Beide Märkte starten schwach
Regenzeit an der US-Börse

Die Schlechtwetterwolken wollen nicht abziehen. Erneut bringen schlechte Nachrichten und Gewinnwarnungen Amerikas Aktienmärkte vom Regen in die Traufe. Sowohl der Dow Jones als auch der Nasdaq Index starten mit Punktverlusten in den Freitag. Schlechte Nachrichten bei Sun Microsystems sind am Morgen das Tagesgespräch und belasten die Märkte. Kursverluste bei Qualcomm, Veritas und Siebel kosten den Nasdaq zusätzlich Punkte.

NEW YORK. Sun Microsystems hat es richtig gemacht. Nein, gemeint ist nicht das Management, dass das Unternehmen nicht nur zu schwächeren Gewinn- und Umsatzwachstum führte. Gemeint ist Sun Investor Relations Abteilung, die die gestrige Analystenkonferenz auf einen Zeitpunkt nach Börsenschluss legte. So konnte die Aktie, die in dieser Woche ihr 52-Wochentief erreichte, zumindest gestern in Erwartung guter Nachrichten mit einem Gewinn von rund sechs Prozent aus dem Rennen gehen.

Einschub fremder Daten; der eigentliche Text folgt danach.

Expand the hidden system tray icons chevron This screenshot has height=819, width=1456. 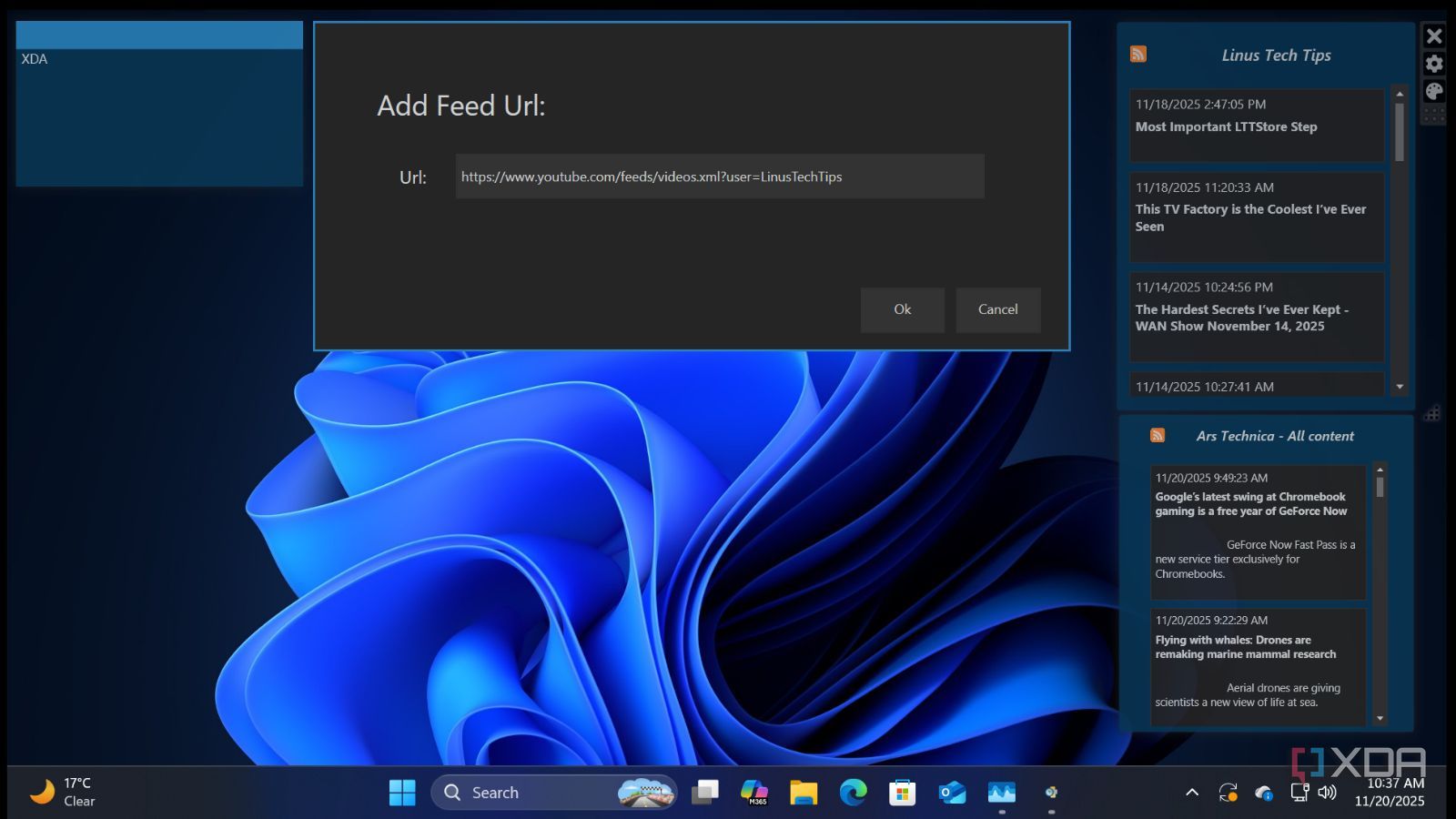pos(1191,793)
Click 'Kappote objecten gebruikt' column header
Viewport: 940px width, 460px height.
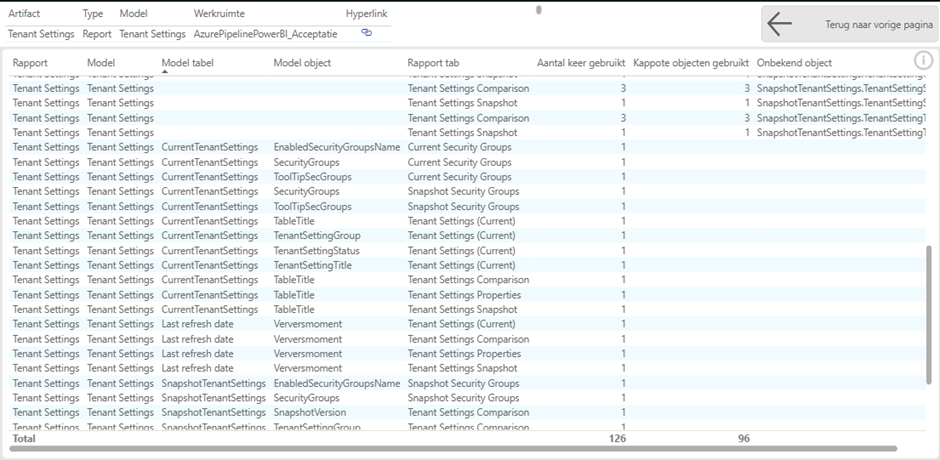[x=691, y=63]
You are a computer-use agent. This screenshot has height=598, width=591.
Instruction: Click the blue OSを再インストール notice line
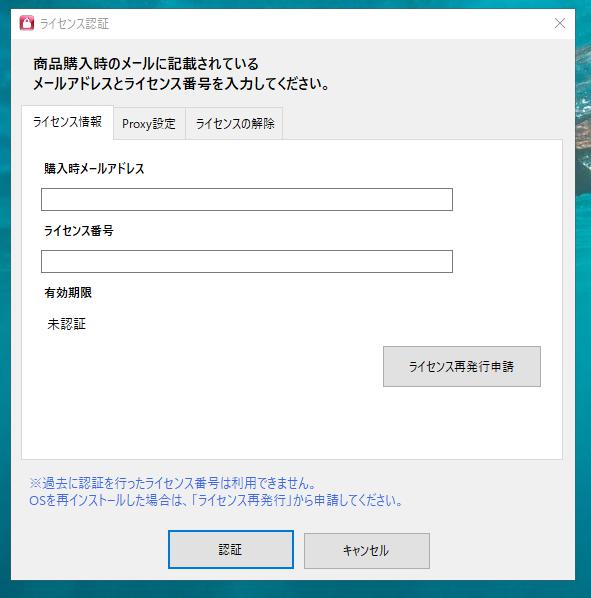coord(216,500)
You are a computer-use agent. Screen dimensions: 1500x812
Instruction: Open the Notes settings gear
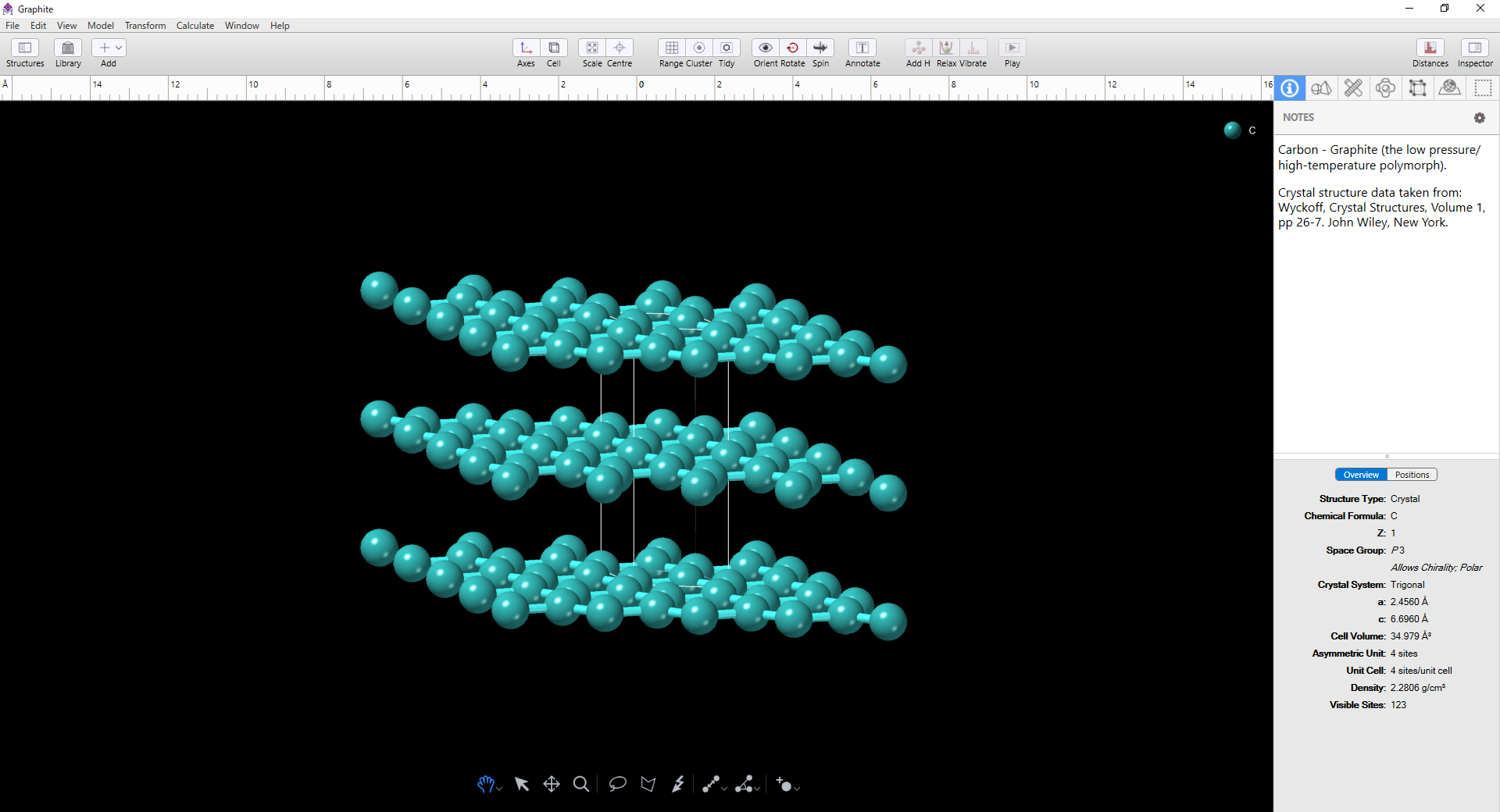[1479, 118]
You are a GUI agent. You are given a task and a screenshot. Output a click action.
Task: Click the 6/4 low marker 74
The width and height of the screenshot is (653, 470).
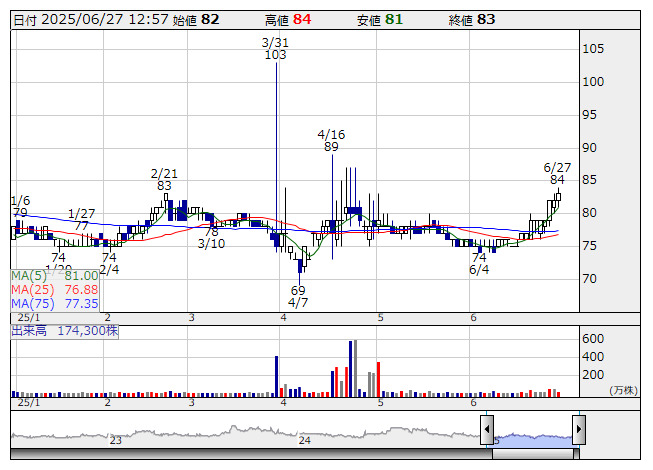point(479,257)
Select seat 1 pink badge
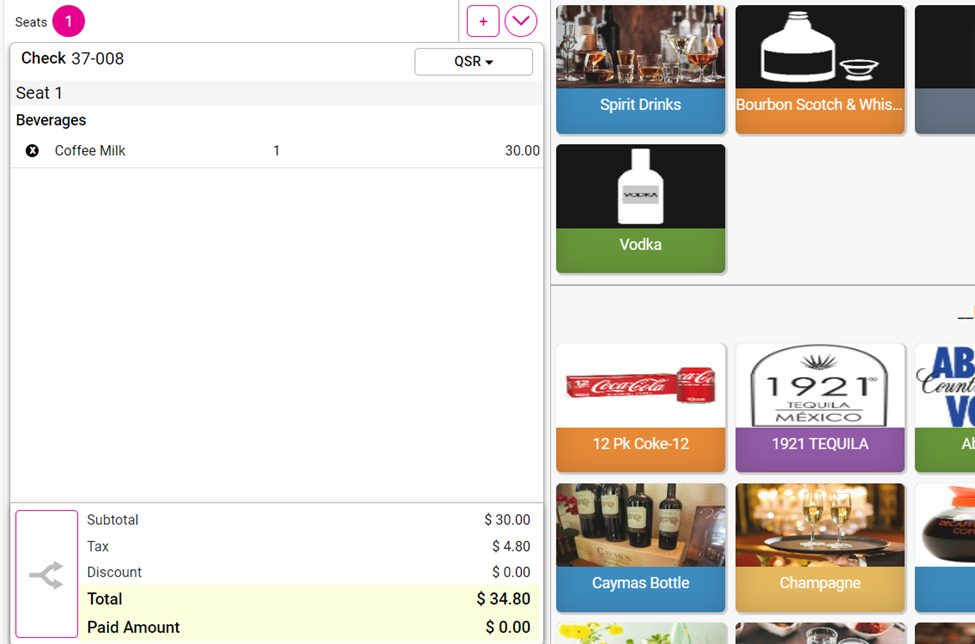The image size is (975, 644). [x=68, y=21]
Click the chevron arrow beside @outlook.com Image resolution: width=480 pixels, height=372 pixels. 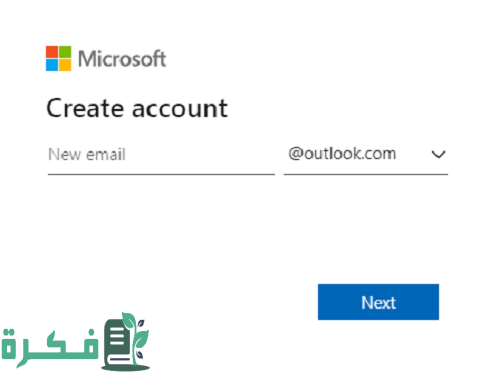[438, 154]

Doch die Börsianer wurden enttäuscht. Der Serverhersteller hat seine Gewinnerwartungen für das dritte Quartal und das laufende Geschäftsjahr gesenkt. Für die enttäuschende Geschäftsentwicklung macht Sun - wie bereits viele seiner Kollegen - das schwache Wirtschaftswachstum der Vereinigten Staaten verantwortlich. Brokerhäuser wie Merrill Lynch, die die Aktie bereits vor einigen Tagen abstuften, fühlen sich bestätigt. Die Aktie von Sun büßt in den ersten Handelsminuten rund 5,5 Prozent an Wert ein.

Das Schicksal eines eher trüben Börsentages teilt Motorola mit Sun. Der Mobilfunkhersteller wird im ersten Quartal des laufenden Geschäftsjahres voraussichtlich keinen Gewinn ausweisen können. Verantwortlich für den Verlust im operativen Bereich macht der Konzern - ja, Sie wissen es, das - kränkelnde US-Wirtschaftswachstum. Anhaltend hohe Lageerbestände belasten das Unternehmen. Die Aktie notiert über zwei Prozent im Minus. Die Aktie von Nokia verliert sogar fast sechs Prozent. Unter Druck gerät erneut Qualcomm. Ihre Poolposition auf der Verliererliste der Nasdaqwerte gibt die Aktie auch heute nicht ab. Qualcomm verliert fast zwölf Prozent. Die Deutsche Bank Alex Brown reduziert die Einstufung für Qualcomm, Micro Devices und andere Werte des Telekommunikationssektors. Gespannt dürften Anleger auf die Analystenkonferenz bei Qualcomm in der kommenden Woche sein.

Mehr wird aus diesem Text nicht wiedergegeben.